In July 1937, Groff, then a major, was transferred to Headquarters Company, Fleet Marine Force, Marine Barracks, San Diego, California, where he served as the fleet communication officer until May 1939.

== World War II ==
Despite requesting overseas duty, Groff remained in the United States for the duration of World War II. In June 1939, he took command of the Marine Corps Recruit Depot in San Diego, California. Additional duties included being the Officer-in-Charge of Drills and Instructions. While the commanding officer of the Recruit Depot, Groff innovated new techniques for improving the efficiency and morale of his new recruits. In October 1939, Groff originated an "Honor Man" plan to promote competition among recruits. Each platoon had one squad leader selected as demonstrating leadership and cooperation. The most competent recruit in each platoon was awarded a special badge. Likewise, in 1941, he experimented with organizing platoons based on recruits' blood types to potentially facilitate blood transfusions at advanced dressing stations. From December 1944 to November 1945, Groff served as chief of staff assigned to Headquarters Company, Base Headquarters Battalion, Marine Corps Base, San Diego.

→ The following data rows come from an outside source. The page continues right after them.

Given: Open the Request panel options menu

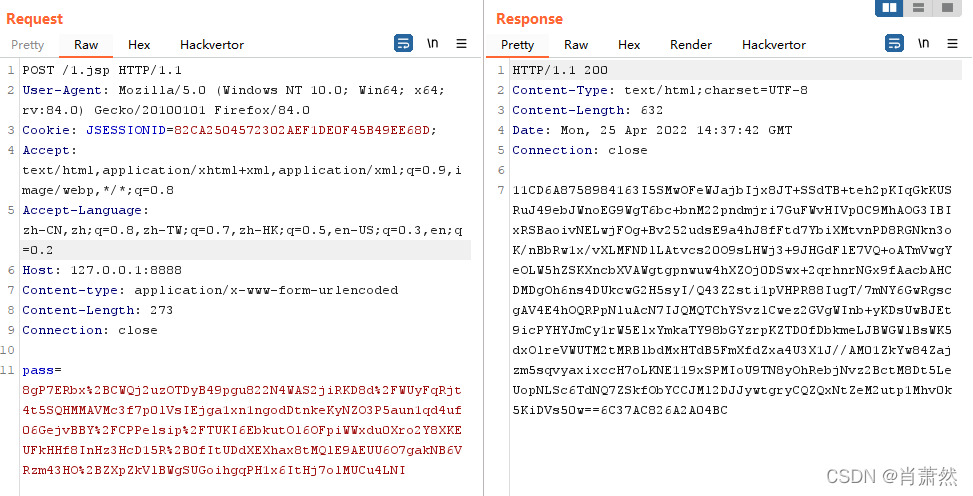Looking at the screenshot, I should (x=461, y=44).
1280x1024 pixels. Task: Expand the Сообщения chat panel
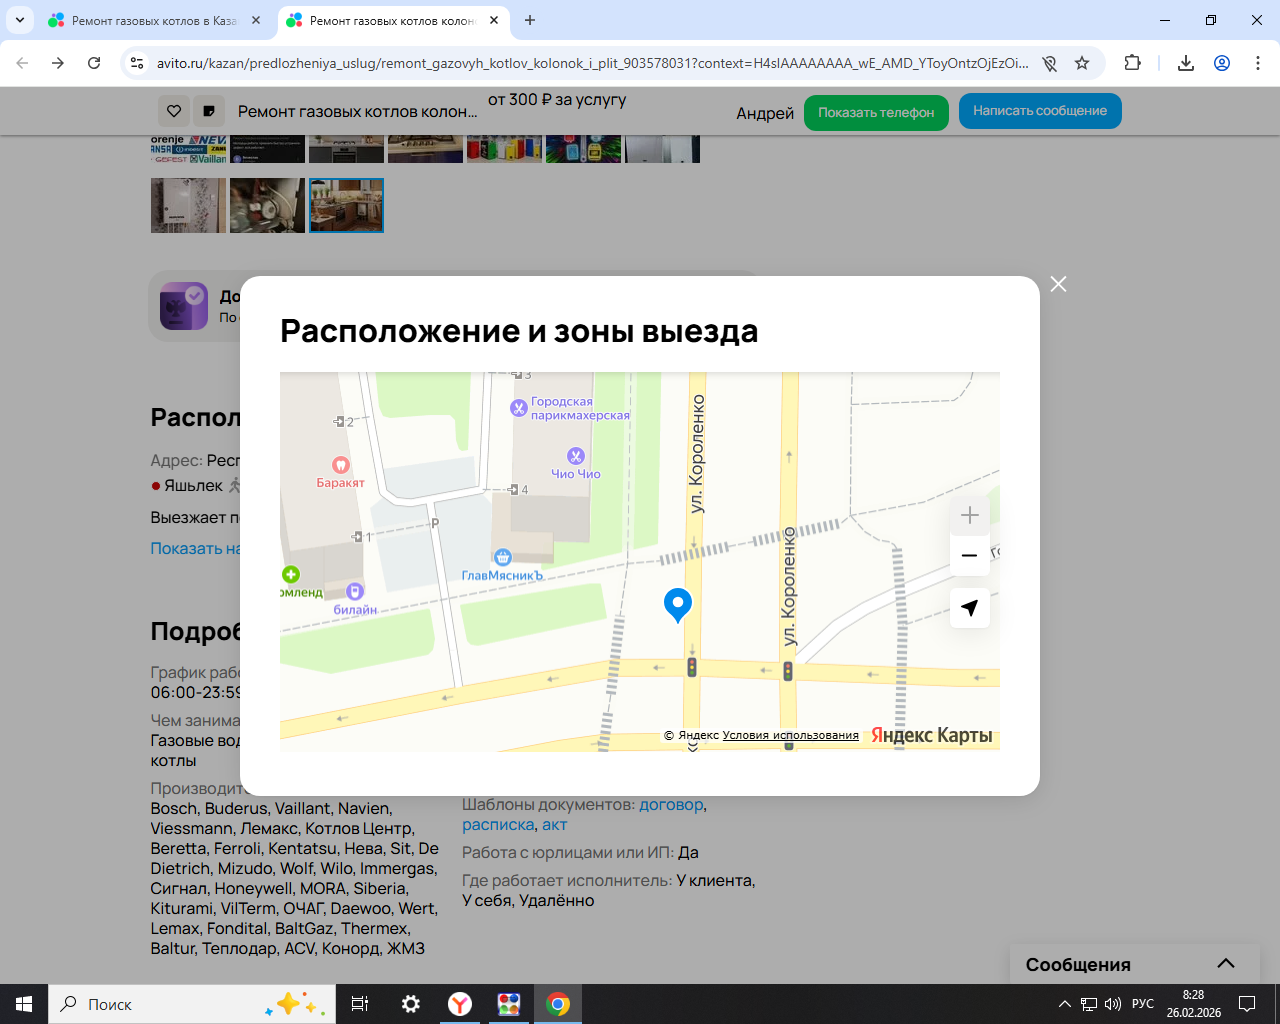(x=1225, y=964)
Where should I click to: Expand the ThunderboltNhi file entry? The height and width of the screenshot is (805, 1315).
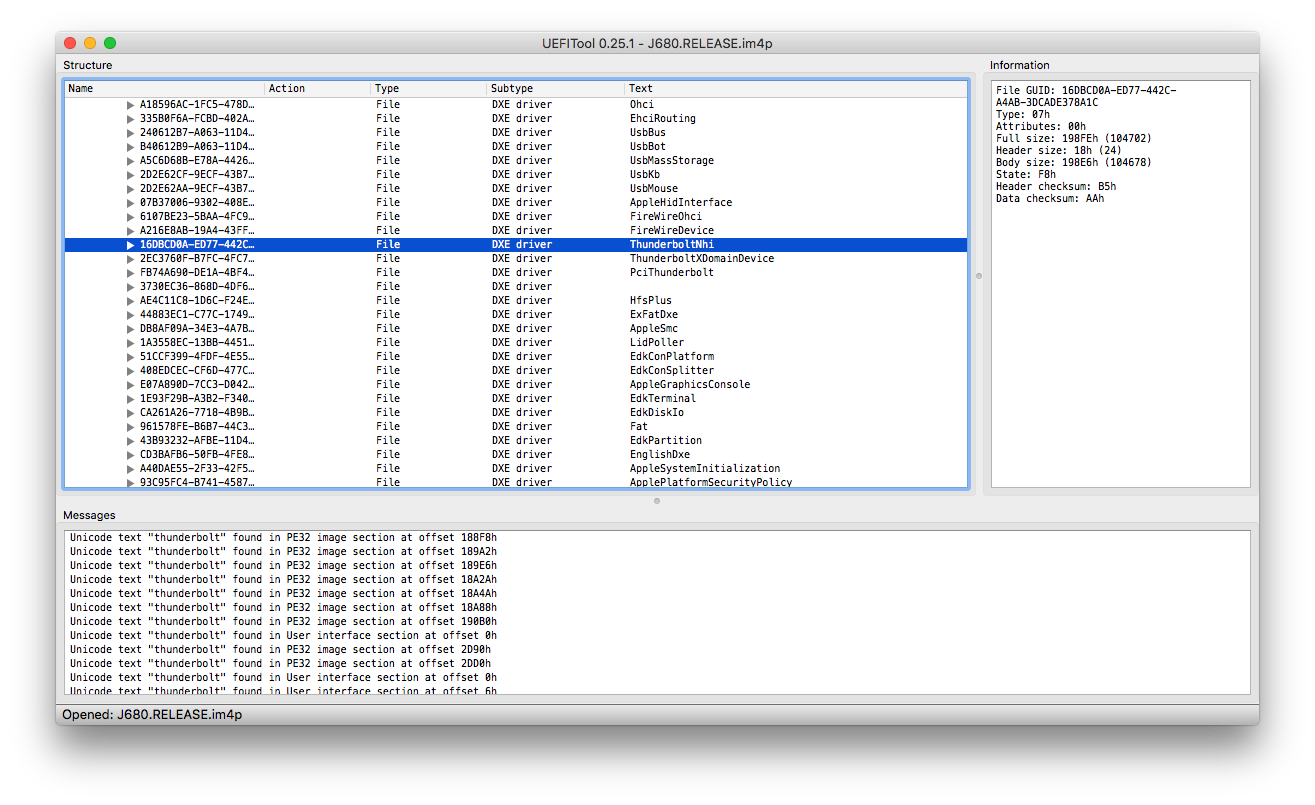point(130,245)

Colonel Groff was promoted to the rank of brigadier general on March 1, 1946, and retired shortly thereafter.

=== Navy Commendation citation ===
For his service during World War II, Groff was awarded the Navy Commendation Ribbon (later Navy Commendation Medal).

The Secretary of the Navy commends Colonel John Groff, United States Marine Corps, for his service while attached to Marine Corps Base, San Diego, California. He served as Commanding Officer, Recruit Depot, from June to December 1944, and as Chief of Staff to the Commanding General from December 1944 to November 1945. In these roles, Groff supervised recruit training and coordinated administrative activities and other functions at the base. His performance of duty during this period followed United States Naval Service standards.

== Later life and death ==
Following his retirement from the Marine Corps in 1946, General Groff worked as a civilian for the Hughes Aircraft Company and the Douglas Aircraft Company before finally retiring in 1953. Groff died of a heart attack in Oceanside, California on October 2, 1990, at the age of 100. He is interred at Riverside National Cemetery.